> Task instructions: Rewrite the listing below with every "Image resolution" changed to "Screenshot size" and everything else left unchanged.

> The records:
------
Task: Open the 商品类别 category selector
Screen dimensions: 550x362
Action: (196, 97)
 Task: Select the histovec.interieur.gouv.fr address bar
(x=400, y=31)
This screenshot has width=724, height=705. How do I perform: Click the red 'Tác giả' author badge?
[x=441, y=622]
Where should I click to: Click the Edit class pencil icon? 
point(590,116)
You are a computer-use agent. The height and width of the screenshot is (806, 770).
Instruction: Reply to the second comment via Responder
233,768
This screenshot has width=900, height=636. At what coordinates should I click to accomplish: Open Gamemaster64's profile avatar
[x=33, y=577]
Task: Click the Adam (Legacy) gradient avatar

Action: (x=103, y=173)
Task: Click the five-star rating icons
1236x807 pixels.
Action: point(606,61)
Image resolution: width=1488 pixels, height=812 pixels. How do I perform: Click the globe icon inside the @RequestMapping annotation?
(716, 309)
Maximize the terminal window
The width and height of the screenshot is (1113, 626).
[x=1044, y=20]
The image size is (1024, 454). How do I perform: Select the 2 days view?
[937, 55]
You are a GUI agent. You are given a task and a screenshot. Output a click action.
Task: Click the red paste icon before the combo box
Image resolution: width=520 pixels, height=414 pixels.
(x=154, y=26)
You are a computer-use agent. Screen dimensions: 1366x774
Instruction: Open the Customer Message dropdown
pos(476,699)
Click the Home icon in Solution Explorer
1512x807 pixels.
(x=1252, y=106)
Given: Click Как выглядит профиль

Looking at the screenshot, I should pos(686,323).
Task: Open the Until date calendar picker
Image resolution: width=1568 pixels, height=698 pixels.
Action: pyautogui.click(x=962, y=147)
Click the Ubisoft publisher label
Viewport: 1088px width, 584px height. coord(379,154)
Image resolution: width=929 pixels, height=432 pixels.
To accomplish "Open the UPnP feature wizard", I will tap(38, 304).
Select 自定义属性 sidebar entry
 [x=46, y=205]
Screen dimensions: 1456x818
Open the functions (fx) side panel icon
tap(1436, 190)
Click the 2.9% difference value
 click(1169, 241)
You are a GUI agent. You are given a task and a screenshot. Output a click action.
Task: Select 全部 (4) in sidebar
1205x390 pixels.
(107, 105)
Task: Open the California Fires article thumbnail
------
> Response:
Task: Open the 商品类别 category selector
Screen dimensions: 550x362
Action: (196, 97)
 Task: Select the histovec.interieur.gouv.fr address bar
(x=400, y=31)
This screenshot has width=724, height=705. How do I perform: Click the red 'Tác giả' author badge?
[x=441, y=622]
Where should I click to: Click the Edit class pencil icon? 
point(590,116)
You are a computer-use agent. The height and width of the screenshot is (806, 770).
Instruction: Reply to the second comment via Responder
233,768
This screenshot has width=900, height=636. At what coordinates should I click to accomplish: Open Gamemaster64's profile avatar
[x=33, y=577]
Task: Click the Adam (Legacy) gradient avatar

Action: (x=103, y=173)
Task: Click the five-star rating icons
1236x807 pixels.
Action: point(606,61)
Screenshot size: width=1488 pixels, height=812 pixels. How do I perform: Click the globe icon inside the @RequestMapping annotation?
(716, 309)
Maximize the terminal window
The width and height of the screenshot is (1113, 626).
[x=1044, y=20]
The image size is (1024, 454). How do I perform: Select the 2 days view?
[937, 55]
You are a GUI agent. You are given a task and a screenshot. Output a click action.
Task: Click the red paste icon before the combo box
Screenshot size: width=520 pixels, height=414 pixels.
(x=154, y=26)
You are a computer-use agent. Screen dimensions: 1366x774
Instruction: Open the Customer Message dropdown
pos(476,699)
Click the Home icon in Solution Explorer
1512x807 pixels.
(x=1252, y=106)
Given: Click Как выглядит профиль

Looking at the screenshot, I should pos(686,323).
Task: Open the Until date calendar picker
Screenshot size: width=1568 pixels, height=698 pixels.
Action: pyautogui.click(x=962, y=147)
Click the Ubisoft publisher label
Viewport: 1088px width, 584px height. coord(379,154)
Screenshot size: width=929 pixels, height=432 pixels.
To accomplish "Open the UPnP feature wizard", I will tap(38, 304).
Select 自定义属性 sidebar entry
 [x=46, y=205]
Screen dimensions: 1456x818
Open the functions (fx) side panel icon
tap(1436, 190)
Click the 2.9% difference value
 click(1169, 241)
You are a GUI agent. You are given a task and a screenshot. Output a click action.
Task: Select 全部 (4) in sidebar
1205x390 pixels.
(107, 105)
Task: Open the California Fires article thumbnail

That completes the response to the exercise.